Stored data entries
⟨

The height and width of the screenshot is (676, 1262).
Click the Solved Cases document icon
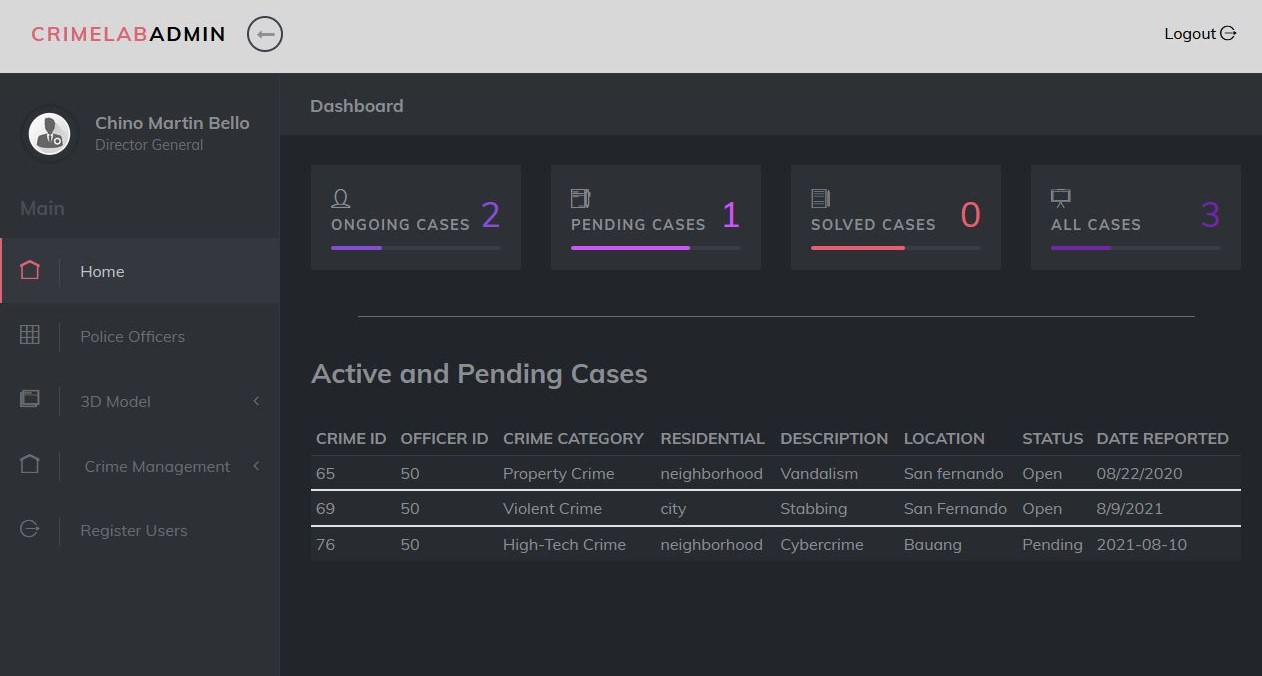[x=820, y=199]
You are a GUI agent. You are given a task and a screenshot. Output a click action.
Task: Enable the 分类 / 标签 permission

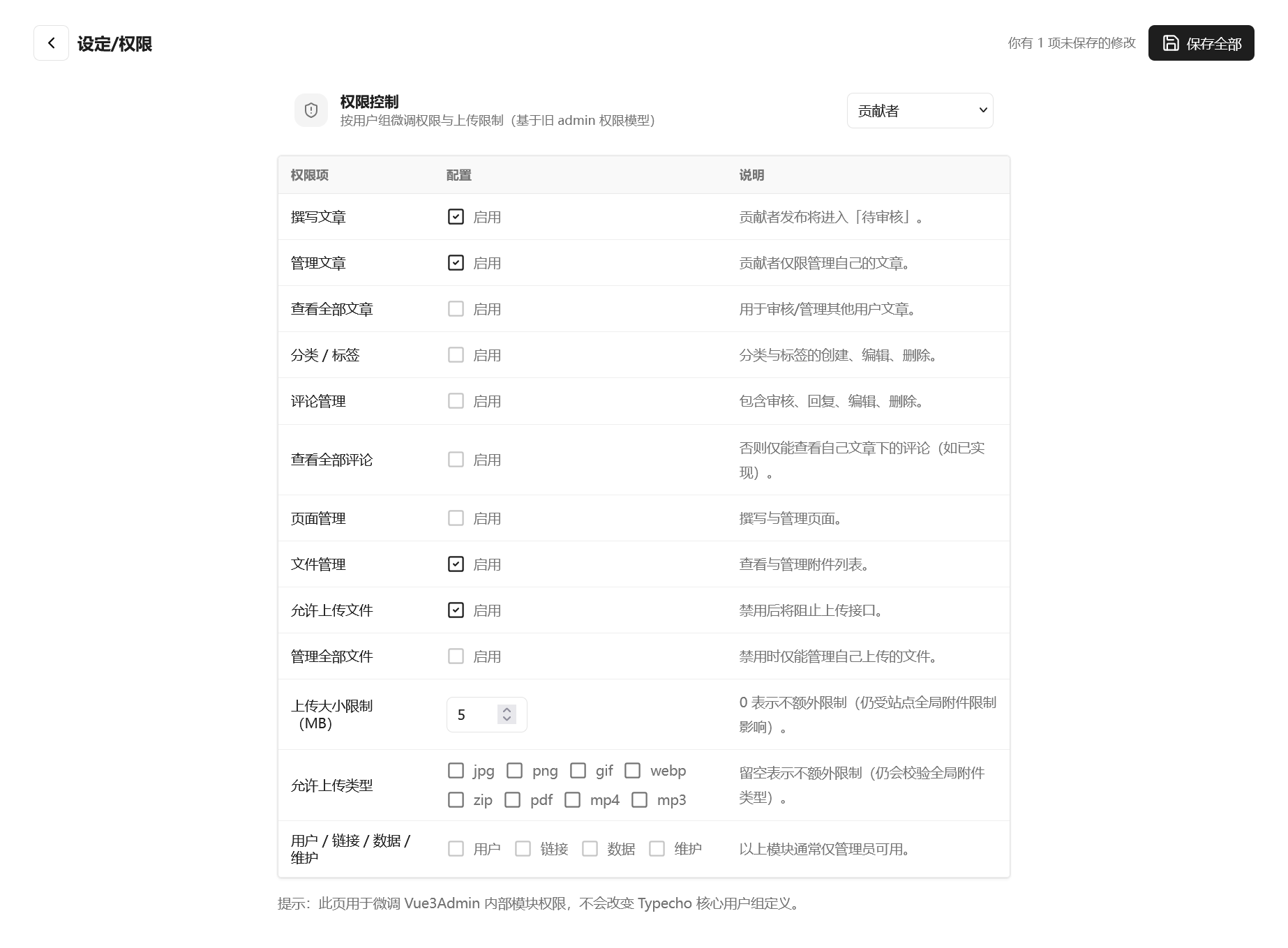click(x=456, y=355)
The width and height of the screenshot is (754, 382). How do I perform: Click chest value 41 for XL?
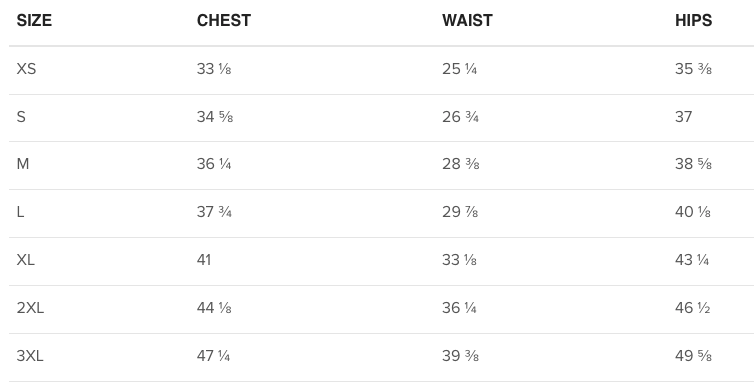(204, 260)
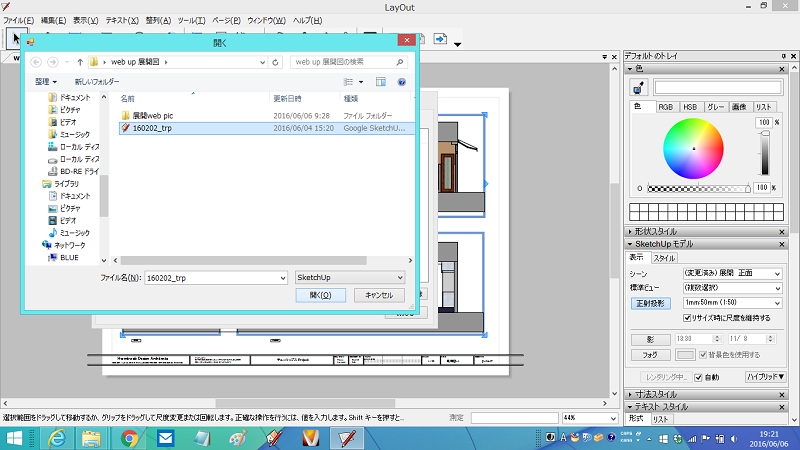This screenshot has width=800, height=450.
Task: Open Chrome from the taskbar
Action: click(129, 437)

⟩

## YOUR ASSIGNMENT
Give back every record above word for word; the pictures have no place in it.

## RESPONSE AREA
The height and width of the screenshot is (676, 1262).
Click the Solved Cases document icon
[x=820, y=199]
You are a GUI agent. You are given a task and a screenshot. Output a click action.
Task: Enable the 分类 / 标签 permission

click(x=456, y=355)
The width and height of the screenshot is (754, 382). How do I perform: Click chest value 41 for XL?
(204, 260)
This screenshot has width=800, height=450.
Task: Open Chrome from the taskbar
Action: click(129, 437)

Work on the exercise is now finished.